>>

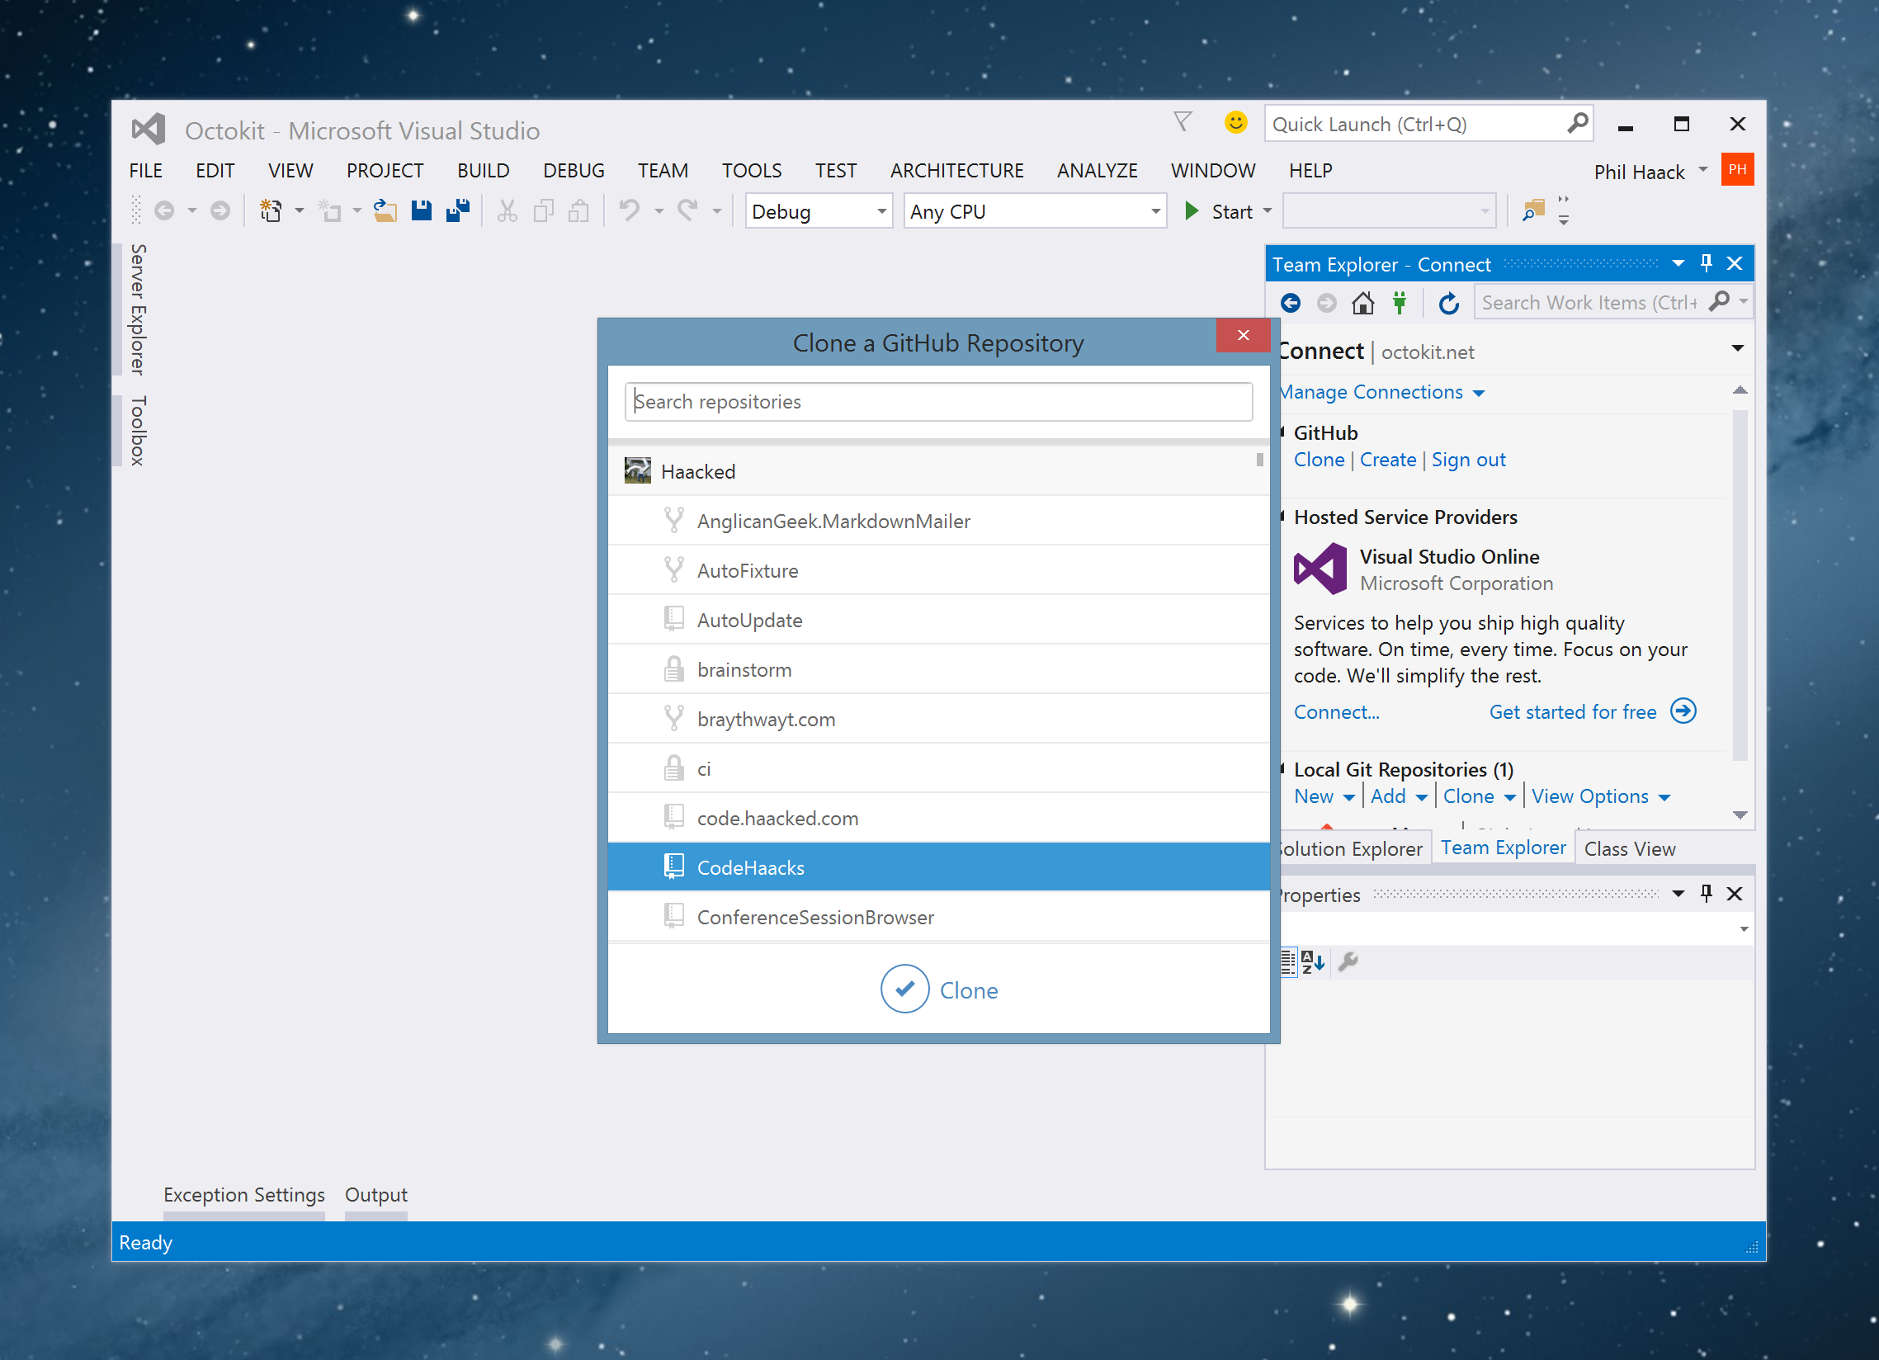Open the TEAM menu
Image resolution: width=1879 pixels, height=1360 pixels.
tap(662, 171)
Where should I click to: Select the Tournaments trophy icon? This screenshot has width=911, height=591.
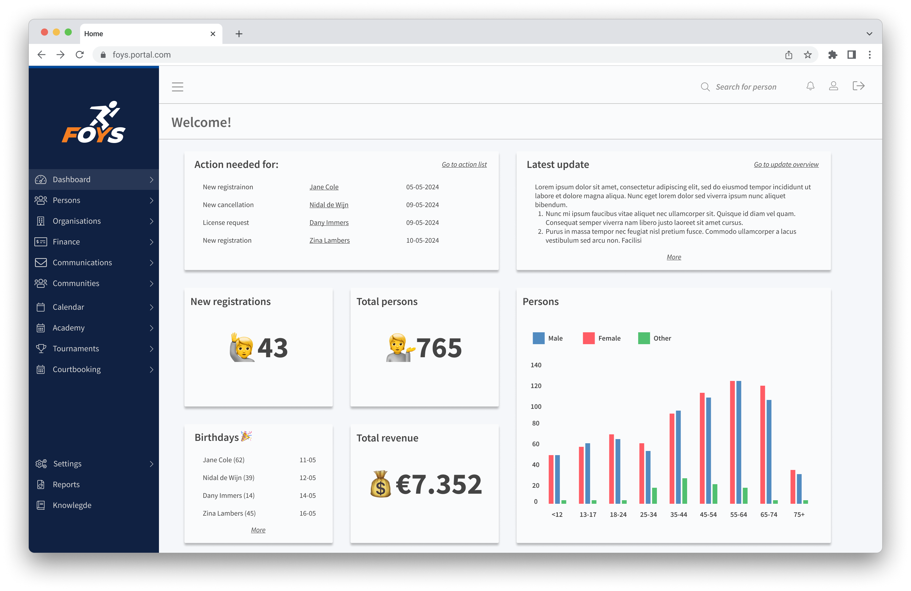tap(41, 348)
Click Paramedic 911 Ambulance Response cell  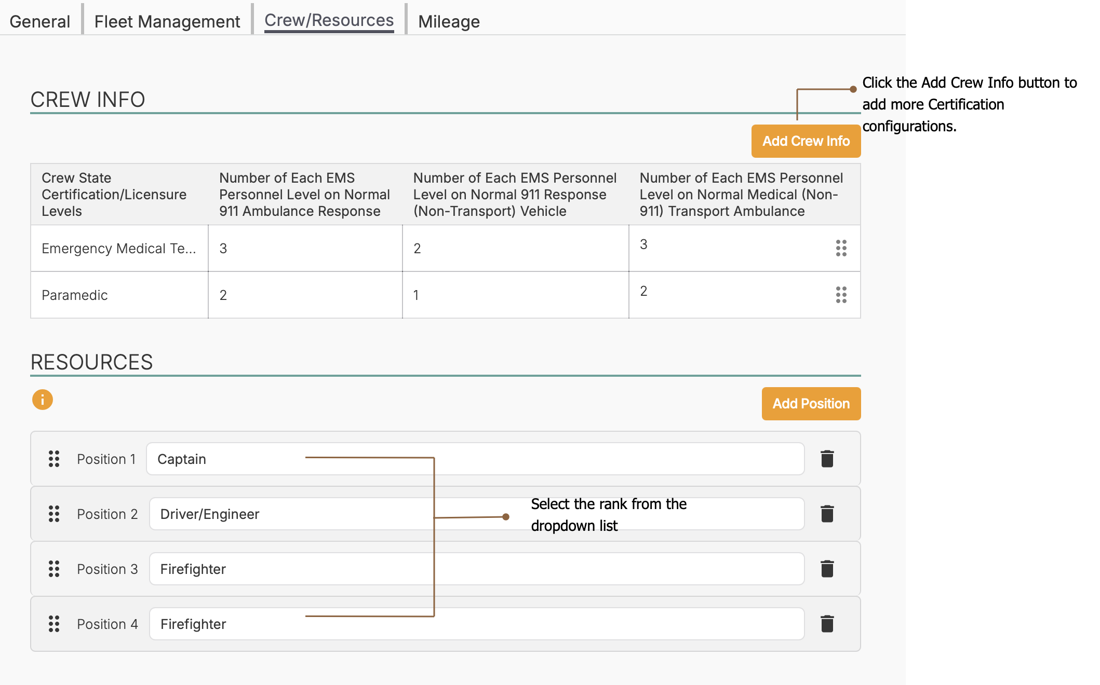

<<

About this exercise >>
Beginning at the line that contains "Where should I", copy each remaining line of the records exactly, through the final one. Omit the pictures.

Response box >>
Where should I click to: Select the Tournaments trophy icon? This screenshot has width=911, height=591.
tap(41, 348)
Click Paramedic 911 Ambulance Response cell  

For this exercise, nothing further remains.